The SWCC shown in FIG. 4 shows the soil water content as a function of the soil moisture potential, which is also known as the matric pressure or potential. The curved line shows that at low matric pressures (less negative), the soil holds its maximum amount of water and at high matric pressures (more negative), the soil holds its least amount of water. There are several physical characteristics that correspond to approximate matric pressures, namely, saturation, field capacity, permanent wilting point, and plant-available water.
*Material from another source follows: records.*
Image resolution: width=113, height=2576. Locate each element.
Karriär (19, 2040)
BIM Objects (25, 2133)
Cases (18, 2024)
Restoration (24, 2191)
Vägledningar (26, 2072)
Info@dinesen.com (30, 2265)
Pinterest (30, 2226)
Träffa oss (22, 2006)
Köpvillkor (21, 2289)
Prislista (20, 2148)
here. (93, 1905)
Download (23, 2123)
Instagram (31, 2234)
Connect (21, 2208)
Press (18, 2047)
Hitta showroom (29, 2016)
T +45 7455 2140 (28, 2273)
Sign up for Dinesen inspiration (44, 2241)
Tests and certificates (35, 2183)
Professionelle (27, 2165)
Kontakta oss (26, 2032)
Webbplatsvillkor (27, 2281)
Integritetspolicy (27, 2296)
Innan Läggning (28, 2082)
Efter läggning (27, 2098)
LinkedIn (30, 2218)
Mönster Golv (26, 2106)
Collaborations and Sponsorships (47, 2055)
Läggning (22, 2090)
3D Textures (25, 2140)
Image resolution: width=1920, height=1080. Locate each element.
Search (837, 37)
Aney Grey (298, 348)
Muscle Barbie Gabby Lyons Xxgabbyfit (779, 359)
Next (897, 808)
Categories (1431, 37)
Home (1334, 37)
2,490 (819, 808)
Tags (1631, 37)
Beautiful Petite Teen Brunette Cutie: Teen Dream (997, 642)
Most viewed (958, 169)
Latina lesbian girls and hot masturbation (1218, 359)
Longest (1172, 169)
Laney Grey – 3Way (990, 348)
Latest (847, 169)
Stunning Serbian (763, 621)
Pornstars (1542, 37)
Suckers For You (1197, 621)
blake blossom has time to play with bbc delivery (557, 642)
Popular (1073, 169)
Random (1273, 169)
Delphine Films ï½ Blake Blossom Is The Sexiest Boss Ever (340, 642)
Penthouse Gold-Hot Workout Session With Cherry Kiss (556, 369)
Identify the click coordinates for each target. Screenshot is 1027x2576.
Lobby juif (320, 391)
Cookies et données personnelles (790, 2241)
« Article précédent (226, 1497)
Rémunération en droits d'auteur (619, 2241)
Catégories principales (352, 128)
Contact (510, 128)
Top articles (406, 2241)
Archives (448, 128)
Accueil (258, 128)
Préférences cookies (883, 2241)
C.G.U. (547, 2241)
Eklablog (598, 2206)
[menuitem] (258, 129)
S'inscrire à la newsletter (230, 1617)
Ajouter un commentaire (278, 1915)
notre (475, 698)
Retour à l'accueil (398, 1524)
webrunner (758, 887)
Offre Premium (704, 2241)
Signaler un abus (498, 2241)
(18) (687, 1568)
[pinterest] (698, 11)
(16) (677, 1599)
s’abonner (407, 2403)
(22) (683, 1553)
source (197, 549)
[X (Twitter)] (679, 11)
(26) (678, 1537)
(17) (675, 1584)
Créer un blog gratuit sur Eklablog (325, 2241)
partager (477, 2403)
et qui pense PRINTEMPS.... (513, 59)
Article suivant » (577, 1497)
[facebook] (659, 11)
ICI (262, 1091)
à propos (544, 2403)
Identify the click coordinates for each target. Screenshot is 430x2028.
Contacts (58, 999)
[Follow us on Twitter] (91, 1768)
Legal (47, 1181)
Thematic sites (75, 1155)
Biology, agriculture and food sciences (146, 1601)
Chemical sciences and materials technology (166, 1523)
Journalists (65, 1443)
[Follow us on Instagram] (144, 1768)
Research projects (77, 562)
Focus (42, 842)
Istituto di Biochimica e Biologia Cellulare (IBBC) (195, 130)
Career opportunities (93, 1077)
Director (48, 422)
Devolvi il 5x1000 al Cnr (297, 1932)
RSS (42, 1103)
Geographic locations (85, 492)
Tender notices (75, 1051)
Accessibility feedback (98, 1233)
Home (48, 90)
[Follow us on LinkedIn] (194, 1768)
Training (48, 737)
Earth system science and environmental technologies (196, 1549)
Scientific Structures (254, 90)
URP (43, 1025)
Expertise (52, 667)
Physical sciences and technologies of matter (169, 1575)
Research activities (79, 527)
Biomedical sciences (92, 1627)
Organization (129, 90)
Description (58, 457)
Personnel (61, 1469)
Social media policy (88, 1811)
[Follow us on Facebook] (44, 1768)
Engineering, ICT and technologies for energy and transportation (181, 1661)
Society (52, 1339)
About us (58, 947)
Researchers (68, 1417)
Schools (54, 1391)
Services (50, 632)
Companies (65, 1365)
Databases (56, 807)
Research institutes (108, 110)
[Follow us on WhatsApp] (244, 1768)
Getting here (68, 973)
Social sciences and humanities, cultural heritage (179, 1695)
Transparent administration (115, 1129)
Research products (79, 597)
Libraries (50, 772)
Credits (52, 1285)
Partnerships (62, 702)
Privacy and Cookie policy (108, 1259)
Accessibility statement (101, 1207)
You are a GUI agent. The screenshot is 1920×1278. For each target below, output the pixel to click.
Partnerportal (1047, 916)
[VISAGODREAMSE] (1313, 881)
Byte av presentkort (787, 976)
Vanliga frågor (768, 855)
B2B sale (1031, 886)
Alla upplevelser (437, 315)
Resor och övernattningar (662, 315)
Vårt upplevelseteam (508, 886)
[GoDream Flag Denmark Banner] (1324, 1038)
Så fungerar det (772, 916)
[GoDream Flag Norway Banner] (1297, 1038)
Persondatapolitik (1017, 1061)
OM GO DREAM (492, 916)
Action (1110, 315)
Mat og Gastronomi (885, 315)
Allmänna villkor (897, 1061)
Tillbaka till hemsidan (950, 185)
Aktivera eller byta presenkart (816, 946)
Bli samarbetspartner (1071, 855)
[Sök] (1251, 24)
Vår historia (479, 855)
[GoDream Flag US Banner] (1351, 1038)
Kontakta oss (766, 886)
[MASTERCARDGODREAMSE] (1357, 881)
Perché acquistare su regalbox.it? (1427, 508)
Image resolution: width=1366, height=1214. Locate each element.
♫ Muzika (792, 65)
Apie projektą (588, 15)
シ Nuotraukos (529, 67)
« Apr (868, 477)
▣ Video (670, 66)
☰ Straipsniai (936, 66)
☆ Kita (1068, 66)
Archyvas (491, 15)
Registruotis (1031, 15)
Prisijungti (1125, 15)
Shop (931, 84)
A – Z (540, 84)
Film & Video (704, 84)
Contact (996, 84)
During a rain shower or irrigation application, the soil pores will be filled with water. If all soil pores are filled with water, the soil is said to be saturated. Since no air is present in the soil at saturation, the plant will suffer. Although there are exceptions, many crops cannot withstand saturated soil conditions for more than a few (e.g., 2 to 5) days. The period of saturation of the topsoil usually does not last long. After the rain or irrigation has stopped, part of the water present in the larger pores of the soil will move downward. This process is called drainage or percolation.


Field capacity is typically used interchangeably with the terms water holding capacity and water retention capacity. Field capacity is the amount of soil moisture or water content held in the soil after excess water has drained away and the rate of downward movement of the water has materially decreased, which usually takes place 2-3 days after a rain or irrigation in pervious soils of uniform structure and texture.


The permanent wilting point is the point when there is no water available to the plant. The permanent wilting point depends on plant variety, but it is usually around 1,500 kPa (15 bars). At this stage, the soil still contains some water, but it is difficult for the roots of the plant to extract the water from the soil. Nearly 1,500 kPa of tension is required to extract the water by the plant. At this limit, if no additional water is supplied to the soil, most plants die.


The soil can be considered a water reservoir for the plants. When the soil is saturated, the reservoir is full. However, some water drains rapidly below the root zone before the plant can use it. When this water has drained away, the soil is at field capacity. The plant roots draw water from what water remains in the reservoir. When the soil reaches the permanent wilting point, any remaining water is no longer available to the plant. The actual water available to the plant (i.e., the plant-available water) is the amount of water stored in the soil at field capacity minus the water that will remain in the soil at the permanent wilting point. The available water content is affected by the soil texture and structure.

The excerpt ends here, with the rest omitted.